_Exercise brief_. Copy all lines of the listing that include the string "Change".

_Exercise inputs_.
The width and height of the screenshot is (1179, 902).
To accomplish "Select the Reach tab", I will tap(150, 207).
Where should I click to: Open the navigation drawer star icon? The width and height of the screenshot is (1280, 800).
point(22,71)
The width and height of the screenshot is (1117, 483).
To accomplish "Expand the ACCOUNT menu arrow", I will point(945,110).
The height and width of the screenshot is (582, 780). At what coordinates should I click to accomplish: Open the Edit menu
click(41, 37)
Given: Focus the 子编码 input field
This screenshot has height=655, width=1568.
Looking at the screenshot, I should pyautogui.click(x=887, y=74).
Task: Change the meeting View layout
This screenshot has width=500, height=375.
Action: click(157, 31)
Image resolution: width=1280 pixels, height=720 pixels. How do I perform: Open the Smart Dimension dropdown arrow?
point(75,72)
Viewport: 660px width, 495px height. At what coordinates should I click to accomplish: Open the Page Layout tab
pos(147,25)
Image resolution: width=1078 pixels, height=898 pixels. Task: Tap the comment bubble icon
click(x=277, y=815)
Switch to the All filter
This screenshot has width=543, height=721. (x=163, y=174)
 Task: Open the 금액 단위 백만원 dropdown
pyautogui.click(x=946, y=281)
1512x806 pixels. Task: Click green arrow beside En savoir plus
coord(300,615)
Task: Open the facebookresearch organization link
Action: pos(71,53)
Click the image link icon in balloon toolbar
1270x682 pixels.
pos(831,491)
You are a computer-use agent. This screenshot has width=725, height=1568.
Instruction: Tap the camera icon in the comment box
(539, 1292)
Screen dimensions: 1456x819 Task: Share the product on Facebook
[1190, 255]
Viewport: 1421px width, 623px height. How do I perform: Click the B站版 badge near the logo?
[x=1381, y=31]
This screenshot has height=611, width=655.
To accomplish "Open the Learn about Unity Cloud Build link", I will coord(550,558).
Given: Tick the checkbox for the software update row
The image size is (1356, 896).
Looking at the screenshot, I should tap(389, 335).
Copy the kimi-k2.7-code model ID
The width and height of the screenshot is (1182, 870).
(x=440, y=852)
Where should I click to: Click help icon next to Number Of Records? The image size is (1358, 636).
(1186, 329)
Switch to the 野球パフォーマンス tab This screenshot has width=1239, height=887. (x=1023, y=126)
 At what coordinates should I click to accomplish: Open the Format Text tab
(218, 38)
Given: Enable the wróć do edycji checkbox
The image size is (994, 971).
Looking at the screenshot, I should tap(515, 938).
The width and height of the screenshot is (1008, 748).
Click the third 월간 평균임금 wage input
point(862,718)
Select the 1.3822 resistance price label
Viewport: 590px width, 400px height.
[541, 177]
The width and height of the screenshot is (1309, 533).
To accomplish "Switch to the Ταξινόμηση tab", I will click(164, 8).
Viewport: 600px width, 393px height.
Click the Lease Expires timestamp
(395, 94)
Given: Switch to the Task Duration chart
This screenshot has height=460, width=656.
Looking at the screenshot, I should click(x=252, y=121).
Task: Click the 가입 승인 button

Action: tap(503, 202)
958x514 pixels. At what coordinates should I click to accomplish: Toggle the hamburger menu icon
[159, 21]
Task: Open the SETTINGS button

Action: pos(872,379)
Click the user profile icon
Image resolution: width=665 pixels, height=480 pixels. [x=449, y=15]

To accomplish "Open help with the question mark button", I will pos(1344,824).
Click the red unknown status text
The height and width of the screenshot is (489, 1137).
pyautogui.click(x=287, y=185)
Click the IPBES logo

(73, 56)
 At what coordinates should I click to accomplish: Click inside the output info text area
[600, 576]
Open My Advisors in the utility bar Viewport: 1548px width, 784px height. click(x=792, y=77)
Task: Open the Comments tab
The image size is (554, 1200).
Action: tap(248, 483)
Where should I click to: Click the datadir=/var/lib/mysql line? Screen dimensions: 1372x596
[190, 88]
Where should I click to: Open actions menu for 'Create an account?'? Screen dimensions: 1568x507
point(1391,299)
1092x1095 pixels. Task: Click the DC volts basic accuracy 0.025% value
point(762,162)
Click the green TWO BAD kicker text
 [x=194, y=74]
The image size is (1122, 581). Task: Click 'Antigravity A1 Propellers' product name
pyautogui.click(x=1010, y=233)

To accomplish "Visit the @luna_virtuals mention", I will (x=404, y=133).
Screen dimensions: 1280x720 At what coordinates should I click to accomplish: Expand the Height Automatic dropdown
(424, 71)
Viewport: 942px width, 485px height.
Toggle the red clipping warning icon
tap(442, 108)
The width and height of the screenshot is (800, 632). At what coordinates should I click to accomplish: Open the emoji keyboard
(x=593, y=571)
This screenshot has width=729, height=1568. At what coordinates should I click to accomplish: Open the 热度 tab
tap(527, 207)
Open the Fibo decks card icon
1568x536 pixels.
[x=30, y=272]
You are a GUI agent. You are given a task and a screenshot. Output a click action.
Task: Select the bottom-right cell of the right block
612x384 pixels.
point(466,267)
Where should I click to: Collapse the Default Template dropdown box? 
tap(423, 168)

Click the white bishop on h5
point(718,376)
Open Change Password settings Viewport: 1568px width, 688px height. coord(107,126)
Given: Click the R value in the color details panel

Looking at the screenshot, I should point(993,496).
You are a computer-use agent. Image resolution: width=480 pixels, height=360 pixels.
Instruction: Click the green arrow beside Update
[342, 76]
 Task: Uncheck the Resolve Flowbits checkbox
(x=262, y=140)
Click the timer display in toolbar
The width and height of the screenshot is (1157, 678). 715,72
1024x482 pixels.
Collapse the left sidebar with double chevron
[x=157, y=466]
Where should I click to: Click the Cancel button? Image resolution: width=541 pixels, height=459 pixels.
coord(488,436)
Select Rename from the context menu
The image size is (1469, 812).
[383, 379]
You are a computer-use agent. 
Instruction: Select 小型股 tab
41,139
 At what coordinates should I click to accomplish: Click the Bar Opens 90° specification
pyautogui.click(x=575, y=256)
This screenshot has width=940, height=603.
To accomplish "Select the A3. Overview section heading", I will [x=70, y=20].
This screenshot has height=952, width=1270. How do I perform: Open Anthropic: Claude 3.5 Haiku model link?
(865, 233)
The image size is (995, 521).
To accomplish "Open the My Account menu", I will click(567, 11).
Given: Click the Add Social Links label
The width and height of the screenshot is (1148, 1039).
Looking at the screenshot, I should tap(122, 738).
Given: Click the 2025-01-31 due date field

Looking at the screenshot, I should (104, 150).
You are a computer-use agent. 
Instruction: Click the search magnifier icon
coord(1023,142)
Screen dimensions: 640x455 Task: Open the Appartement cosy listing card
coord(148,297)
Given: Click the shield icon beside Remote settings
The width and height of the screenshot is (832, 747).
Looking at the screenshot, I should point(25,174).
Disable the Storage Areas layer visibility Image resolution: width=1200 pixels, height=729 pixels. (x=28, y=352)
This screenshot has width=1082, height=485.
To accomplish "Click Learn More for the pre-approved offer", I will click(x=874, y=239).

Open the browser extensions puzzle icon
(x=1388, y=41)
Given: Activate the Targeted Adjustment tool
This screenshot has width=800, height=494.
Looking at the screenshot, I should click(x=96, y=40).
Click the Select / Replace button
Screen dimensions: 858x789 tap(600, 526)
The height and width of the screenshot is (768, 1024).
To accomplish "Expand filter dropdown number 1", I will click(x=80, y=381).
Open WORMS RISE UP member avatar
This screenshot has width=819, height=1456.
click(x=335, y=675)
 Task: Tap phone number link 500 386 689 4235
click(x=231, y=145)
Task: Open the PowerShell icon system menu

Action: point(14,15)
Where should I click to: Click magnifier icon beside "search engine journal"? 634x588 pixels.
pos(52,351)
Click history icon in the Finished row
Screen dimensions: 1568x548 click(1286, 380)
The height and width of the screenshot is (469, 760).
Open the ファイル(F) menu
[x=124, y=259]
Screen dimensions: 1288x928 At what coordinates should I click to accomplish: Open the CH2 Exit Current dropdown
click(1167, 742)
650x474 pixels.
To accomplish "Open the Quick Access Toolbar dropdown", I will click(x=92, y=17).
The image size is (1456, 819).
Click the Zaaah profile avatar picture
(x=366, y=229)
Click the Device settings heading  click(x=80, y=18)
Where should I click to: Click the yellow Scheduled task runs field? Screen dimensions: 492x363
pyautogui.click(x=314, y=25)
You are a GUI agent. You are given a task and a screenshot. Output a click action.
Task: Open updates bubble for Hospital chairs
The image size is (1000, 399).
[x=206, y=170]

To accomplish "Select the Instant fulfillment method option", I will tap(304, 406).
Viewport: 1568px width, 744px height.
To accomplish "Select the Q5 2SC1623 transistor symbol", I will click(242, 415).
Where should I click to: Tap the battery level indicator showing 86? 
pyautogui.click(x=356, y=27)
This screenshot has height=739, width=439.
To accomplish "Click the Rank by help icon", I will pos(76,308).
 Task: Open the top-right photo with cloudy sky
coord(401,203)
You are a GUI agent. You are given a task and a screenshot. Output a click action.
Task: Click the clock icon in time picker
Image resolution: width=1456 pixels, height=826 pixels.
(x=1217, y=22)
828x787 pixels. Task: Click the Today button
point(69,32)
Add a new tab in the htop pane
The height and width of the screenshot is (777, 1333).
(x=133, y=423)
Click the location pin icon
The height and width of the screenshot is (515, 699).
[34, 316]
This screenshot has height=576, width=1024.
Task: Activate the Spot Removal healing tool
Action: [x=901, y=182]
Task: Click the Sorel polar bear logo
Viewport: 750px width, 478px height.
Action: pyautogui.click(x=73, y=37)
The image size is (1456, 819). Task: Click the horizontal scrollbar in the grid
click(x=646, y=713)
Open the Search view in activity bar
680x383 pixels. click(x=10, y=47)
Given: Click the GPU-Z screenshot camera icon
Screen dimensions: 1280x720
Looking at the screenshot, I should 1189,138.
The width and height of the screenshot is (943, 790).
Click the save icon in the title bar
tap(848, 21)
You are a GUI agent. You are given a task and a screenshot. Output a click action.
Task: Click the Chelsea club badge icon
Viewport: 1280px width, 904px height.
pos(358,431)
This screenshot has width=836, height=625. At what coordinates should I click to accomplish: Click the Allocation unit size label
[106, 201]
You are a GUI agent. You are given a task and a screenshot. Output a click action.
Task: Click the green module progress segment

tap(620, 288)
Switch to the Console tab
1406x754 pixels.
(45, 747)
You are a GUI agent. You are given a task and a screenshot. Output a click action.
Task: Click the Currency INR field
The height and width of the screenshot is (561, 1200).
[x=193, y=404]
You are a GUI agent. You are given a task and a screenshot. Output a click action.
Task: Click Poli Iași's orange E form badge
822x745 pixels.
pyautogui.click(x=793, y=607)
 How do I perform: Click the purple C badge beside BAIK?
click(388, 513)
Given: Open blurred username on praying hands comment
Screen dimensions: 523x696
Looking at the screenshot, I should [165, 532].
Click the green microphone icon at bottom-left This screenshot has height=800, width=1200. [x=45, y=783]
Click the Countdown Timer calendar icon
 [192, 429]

_Reply to the exercise_.
Task: Change the meeting View layout
Open Change Password settings Viewport: 1568px width, 688px height. coord(107,126)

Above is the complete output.